ECB総裁は無力?ラガルド新総裁(写真左)とドラギ前総裁(右) Photo: AP/AFLO

『父が娘に語る 美しく、深く、壮大で、とんでもなくわかりやすい経済の話。』の著者ヤニス・バルファキス元ギリシャ財務相による連載。今回は欧州中央銀行(ECB)に関する論考です。かつてギリシャ債務問題を巡ってはドラギECB前総裁との衝突がしばしば報じられましたが、個人的な確執はなかったと明かします。ECB総裁の無力さを知っていたからで、ラガルド新総裁もユーロ圏の金融政策運営に苦労するだろうと指摘します。
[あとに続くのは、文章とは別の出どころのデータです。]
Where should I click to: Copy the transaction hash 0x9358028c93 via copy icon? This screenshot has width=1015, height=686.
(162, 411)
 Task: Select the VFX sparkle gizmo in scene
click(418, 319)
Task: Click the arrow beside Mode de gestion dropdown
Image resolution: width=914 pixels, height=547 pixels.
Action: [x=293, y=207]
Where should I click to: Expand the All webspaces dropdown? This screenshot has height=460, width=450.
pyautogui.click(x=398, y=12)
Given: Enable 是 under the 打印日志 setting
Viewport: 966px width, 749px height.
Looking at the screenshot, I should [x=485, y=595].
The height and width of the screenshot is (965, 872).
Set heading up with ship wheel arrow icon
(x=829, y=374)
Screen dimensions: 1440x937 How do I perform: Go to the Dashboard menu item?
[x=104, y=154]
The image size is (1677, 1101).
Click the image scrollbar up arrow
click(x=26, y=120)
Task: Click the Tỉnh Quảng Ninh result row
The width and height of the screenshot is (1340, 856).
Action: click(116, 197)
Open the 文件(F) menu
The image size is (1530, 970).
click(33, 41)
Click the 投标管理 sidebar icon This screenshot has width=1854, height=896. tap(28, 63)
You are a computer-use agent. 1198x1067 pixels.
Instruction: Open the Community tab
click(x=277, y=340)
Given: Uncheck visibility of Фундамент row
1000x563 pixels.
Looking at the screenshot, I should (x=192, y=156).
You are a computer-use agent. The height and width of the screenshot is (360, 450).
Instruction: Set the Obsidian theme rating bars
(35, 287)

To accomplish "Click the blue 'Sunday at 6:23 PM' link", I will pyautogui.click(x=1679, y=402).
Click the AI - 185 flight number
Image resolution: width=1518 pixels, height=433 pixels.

 2015年6月27日に開催されたユーロ圏各国財務大臣によるユーログループ会合の直後、筆者は偶然、憂鬱(ゆううつ)な表情のマリオ・ドラギ欧州中銀(ECB)総裁に出くわした。「いったいイェルーンは何をやろうとしているのだろう」と彼は私に聞いた。

 当時のユーログループ議長だったイェルーン・ダイセルブルームのことだ。「欧州を傷つけることだよ、欧州を傷つけようとしているんだ」と私は答えた。ドラギは心配そうな表情で同意のしぐさを見せた。われわれはエレベーターで地上に降り、黙って別れた。

 ジャーナリストならば、2015年当時は筆者が代表していたギリシャとECBは対立していたから、ドラギと筆者の関係も敵対的だったと考えるのが自然だと思うだろう。だが、われわれが陥っていた行き詰まりは、2人の人格的な衝突が原因ではなかったから、お互いを批判することはまったくなかった。むしろそれは制度的な欠陥によるものであり、筆者は、それについてドラギ個人に責任があると思ったことは一度もない。われわれの間には敵意はなかったし、そもそも必要なかった。

 ドラギとのちょっとしたやり取りをふと思い出したのは、クリスティーヌ・ラガルドが後継の総裁候補に浮上しECBの将来の方針について盛んに憶測が飛び交う中で、彼があの過酷なポストを退任したからだ。